Земельная собственность неизбежно должна уничтожиться, потому что несправедливость, неразумность и жестокость этого учреждения стали слишком очевидны. Вопрос только в том, как она уничтожится? Крепостное право и рабство не только в России, но и во всех странах было уничтожено распоряжениями правительств. И казалось бы, таким же распоряжением могла бы быть уничтожена и земельная собственность. Но едва ли такое распоряжение может быть и будет когда-либо сделано правительствами.
Все правительства состоят из людей, живущих чужими трудами. Земельная же собственность дает более, чем что-либо другое, возможность такой жизни. Мало того, что правители и большие землевладельцы не допустят уничтожения земельной собственности, а люди, непричастные ни к правительству, ни к землевладению, чиновники, художники, ученые, торговцы, служащие у богатых людей, инстинктивно чувствуя, что с земельной собственностью связано их выгодное положение, всегда или защищают земельную собственность, или, нападая на всё другое менее важное, никогда не затрогивают вопроса о земельной собственности.

ЧТО СДЕЛАТЬ —
A: Перепишите из текста о земельной собственности всё, что идёт от слов «Земельная собственность неизбежно» вниз до слов «когда-либо сделано правительствами.».
B: Изложите текст о земельной собственности в двух предложениях.

СОБРАННЫЙ МАТЕРИАЛ —
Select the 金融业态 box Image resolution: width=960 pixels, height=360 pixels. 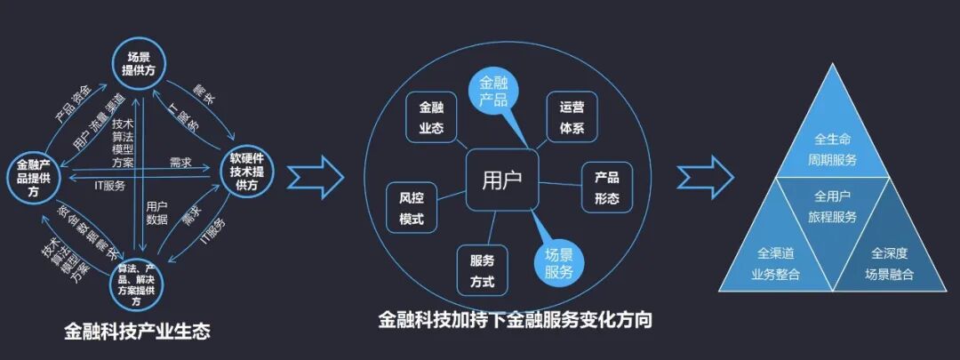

ОТВЕТЫ ПО ПОРЯДКУ —
A:
Земельная собственность неизбежно должна уничтожиться, потому что несправедливость, неразумность и жестокость этого учреждения стали слишком очевидны. Вопрос только в том, как она уничтожится? Крепостное право и рабство не только в России, но и во всех странах было уничтожено распоряжениями правительств. И казалось бы, таким же распоряжением могла бы быть уничтожена и земельная собственность. Но едва ли такое распоряжение может быть и будет когда-либо сделано правительствами.

B: Земельная собственность должна уничтожиться, поскольку её несправедливость, неразумность и жестокость стали слишком очевидны, но, в отличие от крепостного права и рабства, её едва ли когда-нибудь отменят распоряжением правительства. Правительства состоят из людей, живущих чужими трудами, а такую жизнь больше всего обеспечивает именно земельная собственность; чиновники, художники, учёные, торговцы и служащие у богатых людей чувствуют, что с ней связано их выгодное положение, и потому либо защищают её, либо никогда не затрагивают этого вопроса.